Background
Breast cancer stem-like cells (BCSCs) are considered a source of tumor origins, metastasis and drug resistance, thereby limiting current treatment regimens. Stigmasterol has been reported to inhibit various cancer processes, but its effects and mechanisms in BCSCs have not been investigated.
Conclusion
This study is the first to demonstrate that Stigmasterol inhibited metastasis and stemness of BCSCs by downregulating JAK3, which might provide a new method for the clinical application of Stigmasterol in breast cancer.
Methods
To generate spheroids, we enriched parental and SUM159 cells with BCSCs in a serum-free medium. The effects on the stemness, metastasis and drug resistance of CSC-enriched SUM159 cells were detected for the first time by in vivo and in vitro experiments.
Results
CSC-enriched SUM159 and 4T1 cells demonstrated higher potential for tumorigenesis and metastasis.
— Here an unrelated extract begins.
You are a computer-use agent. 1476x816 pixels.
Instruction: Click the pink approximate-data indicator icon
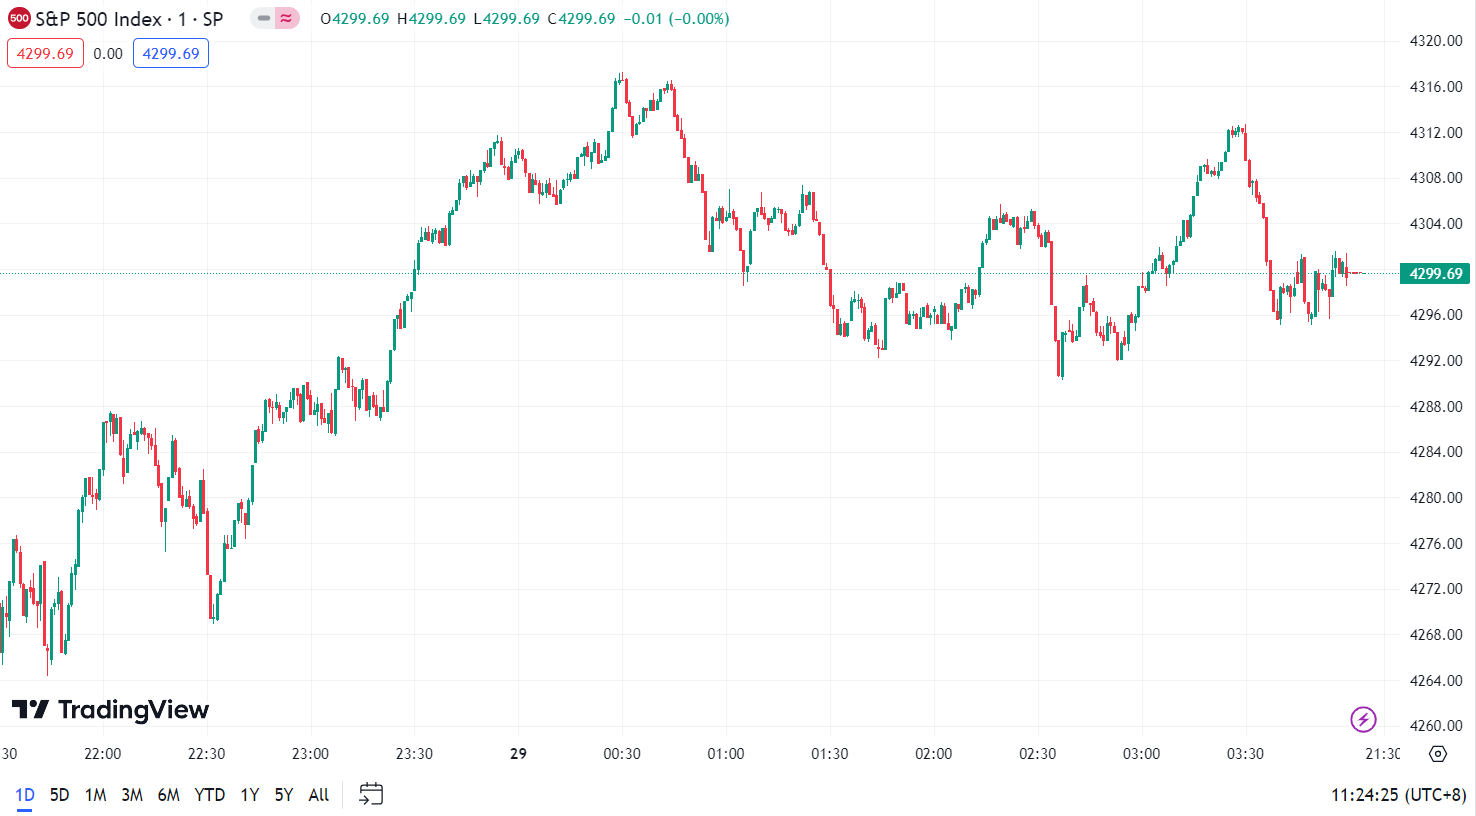pos(287,19)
Stigmasterol suppresses BCSCs' spheroid formation, cell viability, and migration ability and promotes cell apoptosis. Stigmasterol also inhibited BCSCs-originated cancer formation in rat models. Stigmasterol also attenuated the growth of TNBC organoids from human breast cancer tissues. These data revealed the inhibitory effects of stigmasterol on BCSC traits. In the meantime, we found that JAK3 was upregulated in BCSCs, and Stigmasterol could effectively inhibit its expression. In addition, JAK3 was evidenced to negatively regulate BCSC activity and stemness both in vitro and in vivo. More importantly, the results indicated that Stigmasterol suppresses BCSC activity by inhibiting JAK3 expression.